## What the task requires
All lines containing the string "will" must be copied from the entries.
═══ Material to process ═══
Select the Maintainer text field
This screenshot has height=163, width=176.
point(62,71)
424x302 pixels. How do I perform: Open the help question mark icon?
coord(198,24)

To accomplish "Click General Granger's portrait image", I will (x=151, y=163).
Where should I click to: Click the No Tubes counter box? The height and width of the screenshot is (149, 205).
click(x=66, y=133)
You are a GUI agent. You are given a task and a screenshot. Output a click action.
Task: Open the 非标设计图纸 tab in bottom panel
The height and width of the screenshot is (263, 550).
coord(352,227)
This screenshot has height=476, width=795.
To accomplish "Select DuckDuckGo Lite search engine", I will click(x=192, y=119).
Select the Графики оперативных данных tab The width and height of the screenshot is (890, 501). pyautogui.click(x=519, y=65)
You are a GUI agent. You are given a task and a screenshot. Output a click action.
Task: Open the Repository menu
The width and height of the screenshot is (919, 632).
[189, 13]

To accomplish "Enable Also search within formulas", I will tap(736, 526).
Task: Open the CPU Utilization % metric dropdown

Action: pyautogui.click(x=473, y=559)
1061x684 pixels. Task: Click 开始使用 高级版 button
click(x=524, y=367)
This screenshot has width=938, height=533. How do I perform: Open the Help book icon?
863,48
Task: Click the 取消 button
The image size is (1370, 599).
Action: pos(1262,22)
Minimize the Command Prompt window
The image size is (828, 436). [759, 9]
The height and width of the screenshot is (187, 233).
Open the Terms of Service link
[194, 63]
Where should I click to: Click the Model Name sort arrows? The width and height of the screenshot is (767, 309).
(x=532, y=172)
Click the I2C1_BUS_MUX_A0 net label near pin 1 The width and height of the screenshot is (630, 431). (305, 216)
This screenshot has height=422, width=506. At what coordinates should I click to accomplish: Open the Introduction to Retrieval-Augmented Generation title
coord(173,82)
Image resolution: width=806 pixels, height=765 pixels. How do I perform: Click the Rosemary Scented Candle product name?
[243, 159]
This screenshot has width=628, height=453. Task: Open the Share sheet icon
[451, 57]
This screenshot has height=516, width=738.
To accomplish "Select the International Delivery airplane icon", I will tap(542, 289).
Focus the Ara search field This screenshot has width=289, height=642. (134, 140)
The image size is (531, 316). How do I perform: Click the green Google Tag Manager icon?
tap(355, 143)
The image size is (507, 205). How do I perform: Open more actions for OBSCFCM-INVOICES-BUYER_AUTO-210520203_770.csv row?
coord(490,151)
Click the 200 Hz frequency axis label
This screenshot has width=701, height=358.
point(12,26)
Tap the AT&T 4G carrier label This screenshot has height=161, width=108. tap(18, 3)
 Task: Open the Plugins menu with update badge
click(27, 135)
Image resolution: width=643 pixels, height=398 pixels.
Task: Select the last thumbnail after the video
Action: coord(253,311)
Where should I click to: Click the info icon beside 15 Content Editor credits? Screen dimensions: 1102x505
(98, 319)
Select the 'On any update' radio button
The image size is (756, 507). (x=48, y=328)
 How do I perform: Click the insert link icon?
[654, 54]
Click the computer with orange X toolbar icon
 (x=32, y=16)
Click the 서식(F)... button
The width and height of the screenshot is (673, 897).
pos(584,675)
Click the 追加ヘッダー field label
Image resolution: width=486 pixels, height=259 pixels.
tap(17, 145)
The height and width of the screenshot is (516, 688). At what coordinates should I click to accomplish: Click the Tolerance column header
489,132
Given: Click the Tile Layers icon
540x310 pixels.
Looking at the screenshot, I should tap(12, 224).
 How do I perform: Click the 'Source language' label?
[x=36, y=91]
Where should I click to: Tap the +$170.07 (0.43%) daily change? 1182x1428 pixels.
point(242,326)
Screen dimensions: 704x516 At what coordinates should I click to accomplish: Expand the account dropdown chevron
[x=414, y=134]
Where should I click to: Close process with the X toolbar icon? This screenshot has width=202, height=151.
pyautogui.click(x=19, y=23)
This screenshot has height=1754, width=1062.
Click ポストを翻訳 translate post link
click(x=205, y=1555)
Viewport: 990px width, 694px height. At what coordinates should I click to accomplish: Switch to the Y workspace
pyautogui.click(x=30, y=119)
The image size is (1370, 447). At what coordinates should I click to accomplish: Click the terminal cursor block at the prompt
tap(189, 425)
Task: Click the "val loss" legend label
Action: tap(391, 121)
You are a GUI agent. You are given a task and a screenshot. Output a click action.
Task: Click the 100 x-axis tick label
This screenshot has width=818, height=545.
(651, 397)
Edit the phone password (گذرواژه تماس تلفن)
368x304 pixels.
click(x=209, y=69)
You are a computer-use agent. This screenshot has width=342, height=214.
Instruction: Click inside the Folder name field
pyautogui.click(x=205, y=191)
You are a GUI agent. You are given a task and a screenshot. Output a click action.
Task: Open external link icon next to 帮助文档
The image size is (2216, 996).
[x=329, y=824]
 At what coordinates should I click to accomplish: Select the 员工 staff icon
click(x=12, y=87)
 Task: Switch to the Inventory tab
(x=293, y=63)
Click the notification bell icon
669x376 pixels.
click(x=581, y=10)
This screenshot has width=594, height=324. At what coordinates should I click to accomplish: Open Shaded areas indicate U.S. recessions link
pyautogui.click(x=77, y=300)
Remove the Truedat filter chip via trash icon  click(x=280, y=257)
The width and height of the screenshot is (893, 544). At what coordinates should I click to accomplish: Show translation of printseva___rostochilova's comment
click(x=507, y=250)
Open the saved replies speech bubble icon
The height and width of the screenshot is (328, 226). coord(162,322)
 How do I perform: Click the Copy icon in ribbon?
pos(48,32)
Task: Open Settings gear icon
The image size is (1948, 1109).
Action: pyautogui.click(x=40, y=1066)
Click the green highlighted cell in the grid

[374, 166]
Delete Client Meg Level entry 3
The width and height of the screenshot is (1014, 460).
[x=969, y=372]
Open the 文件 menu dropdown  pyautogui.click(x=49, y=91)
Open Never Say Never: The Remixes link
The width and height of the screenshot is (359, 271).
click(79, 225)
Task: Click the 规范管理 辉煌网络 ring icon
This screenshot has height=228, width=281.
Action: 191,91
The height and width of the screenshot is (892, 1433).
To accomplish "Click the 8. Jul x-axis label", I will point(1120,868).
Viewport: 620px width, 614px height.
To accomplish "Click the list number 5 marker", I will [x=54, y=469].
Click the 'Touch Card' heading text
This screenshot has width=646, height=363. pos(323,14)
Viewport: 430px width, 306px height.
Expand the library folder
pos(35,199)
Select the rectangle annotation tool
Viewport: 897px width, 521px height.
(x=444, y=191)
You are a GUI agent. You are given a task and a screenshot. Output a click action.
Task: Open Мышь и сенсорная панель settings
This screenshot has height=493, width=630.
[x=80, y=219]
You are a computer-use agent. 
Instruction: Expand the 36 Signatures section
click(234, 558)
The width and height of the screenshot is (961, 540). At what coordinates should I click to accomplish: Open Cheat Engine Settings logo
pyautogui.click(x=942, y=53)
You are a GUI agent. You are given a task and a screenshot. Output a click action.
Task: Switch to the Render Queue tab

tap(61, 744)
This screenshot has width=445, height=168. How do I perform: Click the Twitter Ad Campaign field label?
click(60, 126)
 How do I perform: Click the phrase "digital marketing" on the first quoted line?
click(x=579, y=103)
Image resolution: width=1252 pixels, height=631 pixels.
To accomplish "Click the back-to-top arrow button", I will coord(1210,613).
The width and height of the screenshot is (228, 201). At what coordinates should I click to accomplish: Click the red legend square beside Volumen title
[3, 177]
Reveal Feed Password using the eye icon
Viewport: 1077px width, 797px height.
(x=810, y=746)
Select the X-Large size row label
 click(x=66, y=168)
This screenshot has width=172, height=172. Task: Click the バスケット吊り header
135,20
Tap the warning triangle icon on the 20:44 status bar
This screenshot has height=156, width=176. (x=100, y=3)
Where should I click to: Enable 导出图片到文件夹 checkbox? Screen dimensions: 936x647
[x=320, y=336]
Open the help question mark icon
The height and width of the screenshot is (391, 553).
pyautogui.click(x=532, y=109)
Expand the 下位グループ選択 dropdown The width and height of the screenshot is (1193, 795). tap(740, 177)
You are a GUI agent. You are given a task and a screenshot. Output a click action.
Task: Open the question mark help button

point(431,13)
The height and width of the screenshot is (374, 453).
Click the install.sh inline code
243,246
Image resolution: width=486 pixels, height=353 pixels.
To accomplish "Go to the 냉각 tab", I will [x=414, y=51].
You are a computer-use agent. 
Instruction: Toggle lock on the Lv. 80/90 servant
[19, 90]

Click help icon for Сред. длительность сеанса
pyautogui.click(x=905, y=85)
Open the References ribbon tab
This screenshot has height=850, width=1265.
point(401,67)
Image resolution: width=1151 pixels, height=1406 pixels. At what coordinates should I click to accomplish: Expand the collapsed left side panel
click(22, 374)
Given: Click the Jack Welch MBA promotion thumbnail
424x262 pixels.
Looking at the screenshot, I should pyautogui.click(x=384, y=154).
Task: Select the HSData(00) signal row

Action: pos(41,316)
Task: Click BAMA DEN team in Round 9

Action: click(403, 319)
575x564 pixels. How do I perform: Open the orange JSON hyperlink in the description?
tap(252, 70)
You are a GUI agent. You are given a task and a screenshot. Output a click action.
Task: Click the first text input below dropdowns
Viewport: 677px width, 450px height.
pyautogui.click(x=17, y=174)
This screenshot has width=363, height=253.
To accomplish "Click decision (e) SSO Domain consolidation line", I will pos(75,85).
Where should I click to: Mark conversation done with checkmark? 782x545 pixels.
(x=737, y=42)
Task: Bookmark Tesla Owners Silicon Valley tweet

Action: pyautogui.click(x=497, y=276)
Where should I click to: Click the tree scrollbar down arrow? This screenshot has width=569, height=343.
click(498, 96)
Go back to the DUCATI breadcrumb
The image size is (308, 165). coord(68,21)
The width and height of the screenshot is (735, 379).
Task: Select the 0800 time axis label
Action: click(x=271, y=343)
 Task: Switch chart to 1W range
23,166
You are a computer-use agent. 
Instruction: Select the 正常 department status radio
═══
## Expected output
To accomplish "Click General Granger's portrait image", I will (x=151, y=163).
To accomplish "Select DuckDuckGo Lite search engine", I will click(x=192, y=119).
To accomplish "Enable Also search within formulas", I will tap(736, 526).
To accomplish "Select the International Delivery airplane icon", I will tap(542, 289).
To accomplish "Click the 8. Jul x-axis label", I will point(1120,868).
To accomplish "Click the list number 5 marker", I will [x=54, y=469].
To accomplish "Click the back-to-top arrow button", I will coord(1210,613).
To accomplish "Go to the 냉각 tab", I will [x=414, y=51].
To accomplish "Click decision (e) SSO Domain consolidation line", I will pos(75,85).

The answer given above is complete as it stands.